Reeder, who met with officers of the Philippine Chamber of Commerce and Industry (PCCI) Baguio-Benguet Chapter at the Baguio Country Club (BCC) Monday, said there are around 850,000 Filipinos who have already migrated to Canada over the past several years and the number is rapidly increasing.
“The Philippines is the third source of immigrants to Canada after China and India and we greatly benefit from at least 30,000 Filipino immigrants that come to our country every year,” Ambassador Reeder stressed.
Aside from the influx of immigrants from different countries, the Canadian envoy disclosed their country is catering to the needs of over 10,000 temporary workers who help the country enhance their gas, oil and fuel sectors as well as those in the service, hospital and tourism sectors.
He cited Filipino migrants in Canada are gainfully employed, thus, they contribute to the growth of the Canadian economy through their taxes and the growth of the Philippine economy through their remittances to their families.
According to him, Filipino immigrants remit to the country a total of $1.5 billion annually or around 10 percent of the total remittances of Overseas Filipino Workers (OFWs) employed in different parts of the global village.
Ambassador Reeder said he wants more Filipino students to study in Canada through the various scholarship grants offered by different competent universities in his country, citing that only 2,500 students from the Philippines go to study in Canada annually.
He added Canada hosts around 300,000 international students a year, thus, he wants more Filipinos to avail of study grants offered by institutions in his country.

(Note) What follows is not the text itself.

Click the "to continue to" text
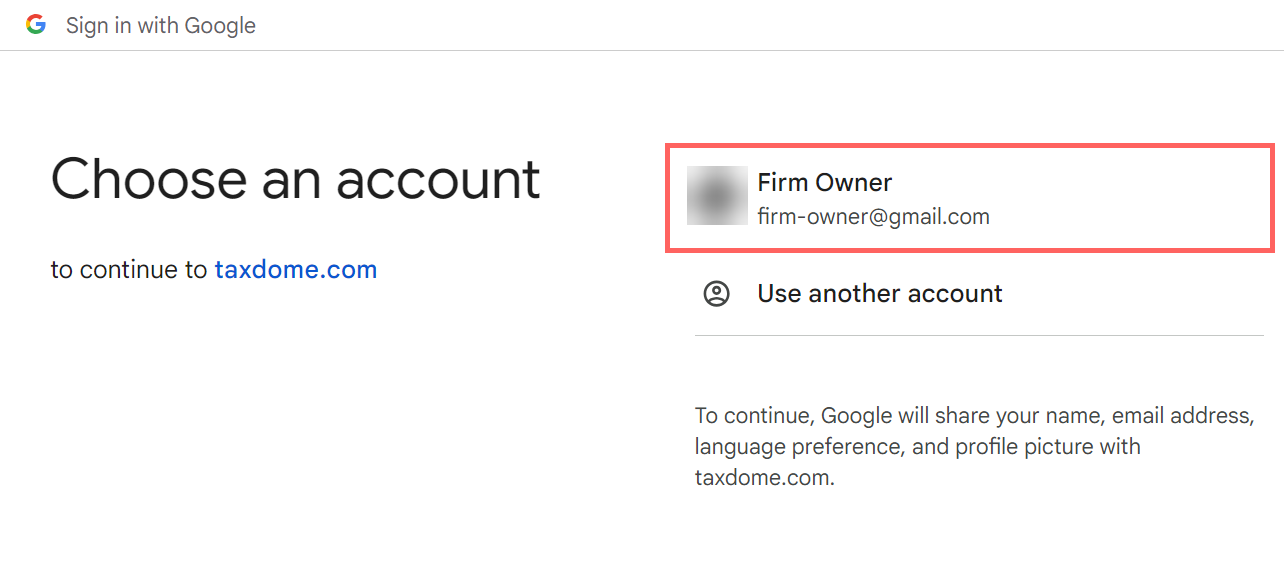coord(129,269)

According to him, some 12 to 15 Canadian schools will be participating in a study fair in the country by February and March this year in order to get the attention of young and dynamic Filipino students to study in their country and advance their respective careers in their chosen fields of profession.
Ambassador Reeder cited the resilience of Filipino immigrants who work hard to earn income for their families and live decently in the country, saying that Filipinos usually excel in health care delivery among other jobs that require expertise.

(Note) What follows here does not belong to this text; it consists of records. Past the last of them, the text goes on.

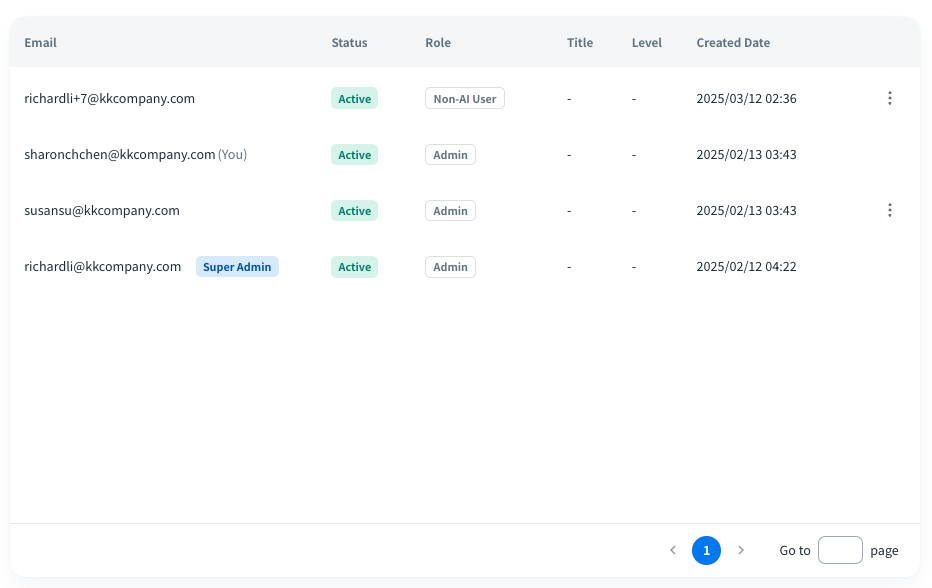Click Admin role tag for sharonchchen row
Viewport: 932px width, 588px height.
point(450,155)
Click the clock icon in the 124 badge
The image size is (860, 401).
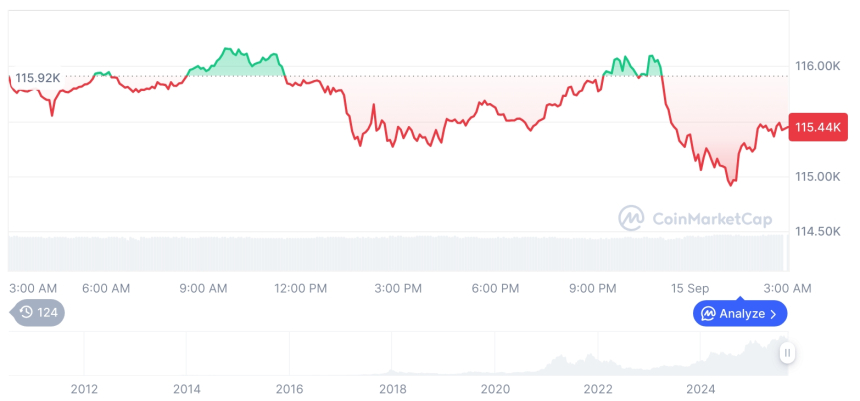point(26,313)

“We are looking to mainly export to the Philippines goods and services but we are also looking for Philippine investments back to Canada which is likely coming in the future,” Ambassador Reeder added.
Reeder assured local businessmen that Canadian companies will continue making huge investments to the Philippines in the future which would greatly contribute in uplifting the economic standing of the Philippines and make it one of the most progressive economies in Southeast Asia within the next several years.